Preliminary evidence supporting the existence of the Higgs boson - gus_massa
http://blog.vixra.org/2011/08/13/has-the-lhc-seen-the-higgs-boson-at-144-gev/

======
reemrevnivek
Interesting to see this 24 hours after "RIP Higgs Boson (with 95% confidence)"
was posted here (<http://news.ycombinator.com/item?id=2943950>) yesterday.
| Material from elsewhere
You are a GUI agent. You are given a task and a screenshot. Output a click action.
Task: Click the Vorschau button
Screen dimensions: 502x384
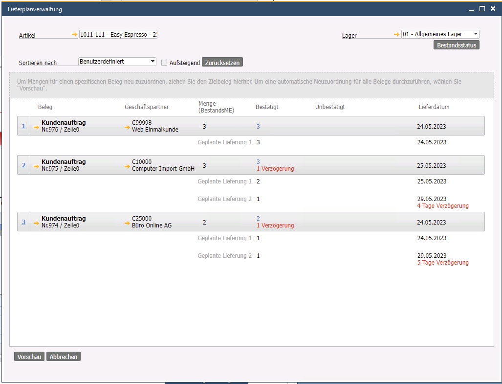(x=29, y=357)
Even more interesting to see that this article was posted on the 13th, and the
RIP article was posted on the 23rd.

The current submission states:

> From reliable sources I am expecting CERN to issue a press release about the
> status of the search for the Higgs Boson next week in advance of the LP2011
> conference. If the official Higgs combination is similar to my version (the
> leak shows that it is) then they have the right to claim an observation (but
> not a discovery) of a strong signal consistent with a Higgs boson at 144 GeV
> (or soewhere else nearby). They cannot excluded other BSM signals including
> MSSM. I don’t know exactly how they will spin it but they will want the
> media to take notice.

The RIP article was posted after CERN issued the statement, and reads:

> And yesterday, August 22, at the Biennial International Symposium on Lepton-
> Photon Interactions at the Tata Institute of Fundamental Research in Mumbai,
> India, the bombshell was dropped: CERN scientists declared that over the
> entire range of energy the Collider had explored—from 145 to 466 billion
> electron volts—the Higgs boson is excluded as a possibility with a 95%
> probability.

Is the 145 GeV number intentional, and CERN is now looking at the region just
under the excluded power level to firm up their evidence? Is the author of
this article confused? I'm not enough of a physicist to answer, but I'm
inclined to trust CERN over a blog post based on preliminary, leaked data.